Nagasaki (AsiaNews/Agencies) - Nagasaki called on world leaders today to conclude a treaty banning nuclear weapons at a ceremony marking the 67th anniversary of 'Fat Man,' the codename for the atomic bomb that destroyed the city (the bomb that devastated Hiroshima on 6 August was codenamed 'Little Boy'). "The international community must act now by taking the first concrete steps toward concluding the Nuclear Weapons Convention," Mayor Tomihisa Taue said. He also expressed his city's solidarity with the victims of last year's Fukushima nuclear disaster, survivors as well as relatives now facing hardships.

In his address, Mayor Taue also called on the central government to address the "serious challenge" presented by North Korea's nuclear arms threat. In a speech, Prime Minister Yoshihiko Noda declared that Japan has a "responsibility" to encourage countries and the international community to eliminate their nuclear arsenals.

For the first time, US Ambassador John Roos attended the ceremony along with representatives from about 40 countries. Roos did attend Hiroshima's annual peace ceremony before, but never Nagasaki's.

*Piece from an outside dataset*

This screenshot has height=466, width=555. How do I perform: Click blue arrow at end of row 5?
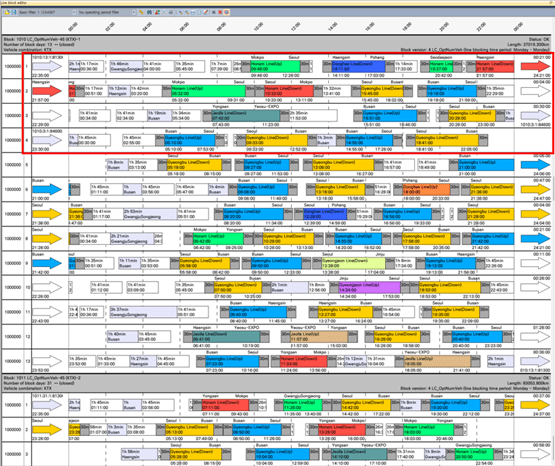click(535, 165)
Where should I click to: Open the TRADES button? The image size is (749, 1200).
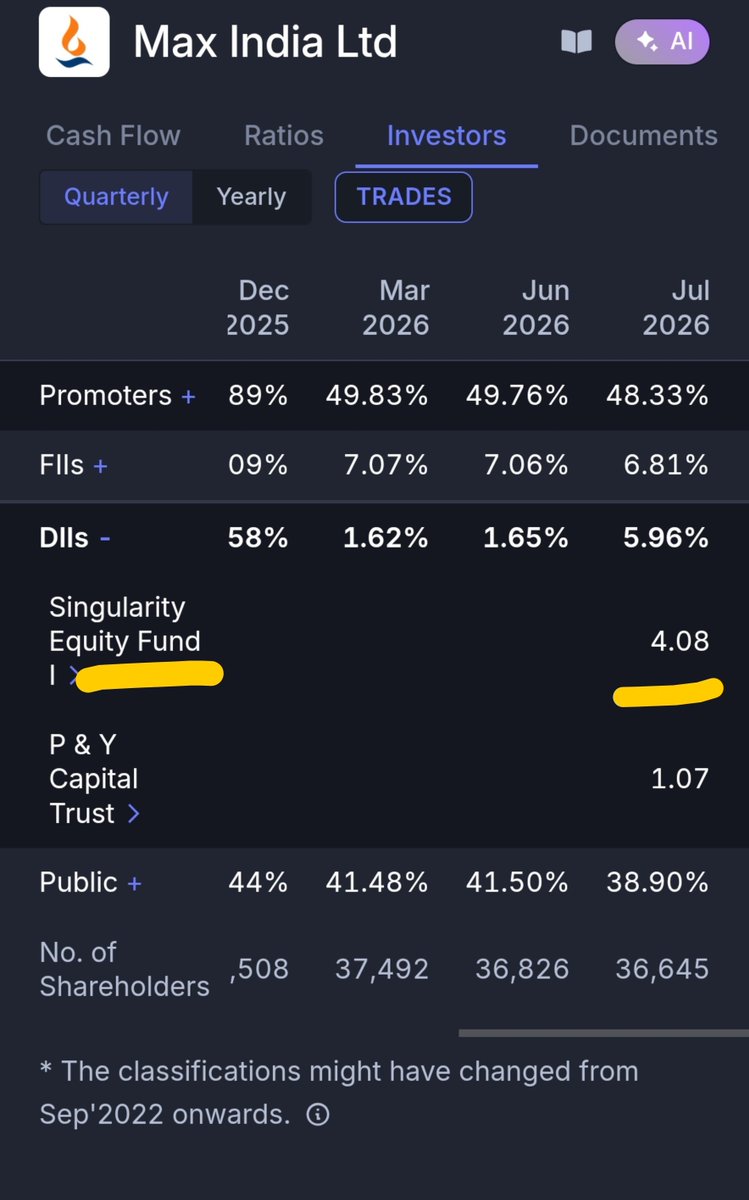(x=404, y=197)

Both mark the atomic bombs dropped by the United States that ended the Second World War in the summer 1945.

In Nagasaki, up to 80,000 people were incinerated in the blast or died from radiation-related illnesses by the end of 1945. The number of officially recognised Nagasaki hibakusha, the surviving victims of the atomic bombings, stood at 39,324 as of March, with an average age of 77 and half years.

In an explicit reference to the March 2011 nuclear disaster in Fukushima, Mayor Taue called for a society "free from the fear of radioactivity." He is the first Japanese mayor to call on Japan to move away from nuclear energy and promote instead new energy sources in place of nuclear power.

Taue also called for action on the radioactive waste that has piled up, and pledged that Nagasaki would "continue to support the people of Fukushima".